Trabajadores de la salud agrupados en Asociación de Trabajadores del Estado, ATI y la CTA Rosario se movilizaron este miércoles 20 de mayo en el marco de una Marcha Nacional por la Salud, con reclamos centrados en mejoras salariales, condiciones laborales y mayor inversión en el sistema sanitario.

La protesta se replicó en distintos puntos del país y reunió a sindicatos, organizaciones sociales y empleados del sector público. En Rosario, la convocatoria comenzó a las 11.30 en la Plaza 25 de Mayo, desde donde partieron las columnas hacia el Nodo Salud y culminaron frente a la sede de PAMI.

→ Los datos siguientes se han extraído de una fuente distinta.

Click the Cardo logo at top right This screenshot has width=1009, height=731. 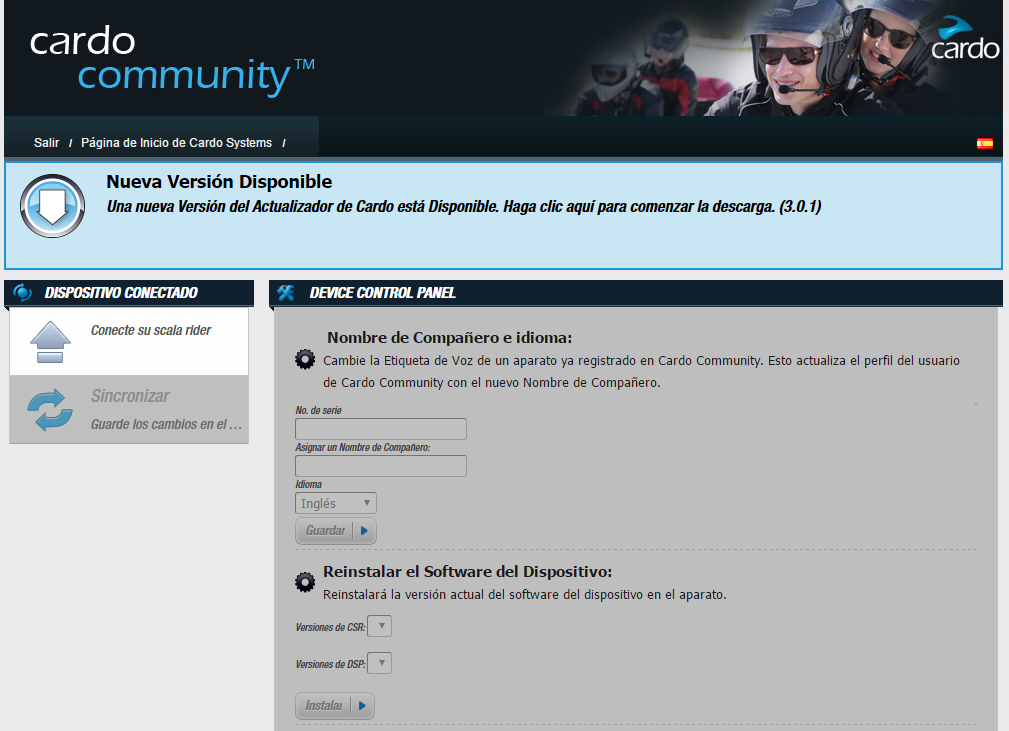click(x=965, y=40)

Entre los principales reclamos, los manifestantes señalaron el deterioro de los salarios, que —según denunciaron— quedaron por debajo del costo de vida. También advirtieron sobre altos niveles de precarización laboral en diferentes áreas del sistema de salud, tanto a nivel nacional como provincial y municipal.

A esto se sumó la preocupación por la falta de personal en hospitales y centros de atención, en un contexto de creciente demanda. “El sistema funciona con trabajadores agotados y salarios que no alcanzan”, expresaron desde la organización.

Uno de los ejes de la jornada fue el pedido de reincorporación de una trabajadora despedida del PAMI. Además, los gremios manifestaron inquietud por la situación de los policlínicos del organismo y alertaron sobre posibles recortes en prestaciones y dotación de personal.

Durante la movilización también se cuestionaron las políticas sanitarias del Gobierno nacional y se denunciaron recortes en distintos programas de salud pública. En ese marco, señalaron que en la provincia de Santa Fe la inversión en salud habría caído un 7% desde 2023, con impacto directo en infraestructura, recursos humanos y capacidad de atención.

La jornada concluyó con un llamado a la comunidad en defensa de un sistema de salud “universal, gratuito y de calidad”, en un escenario donde distintos sectores vienen alertando sobre el aumento de la demanda en hospitales públicos, dificultades para cubrir cargos y una creciente presión sobre guardias y centros de atención.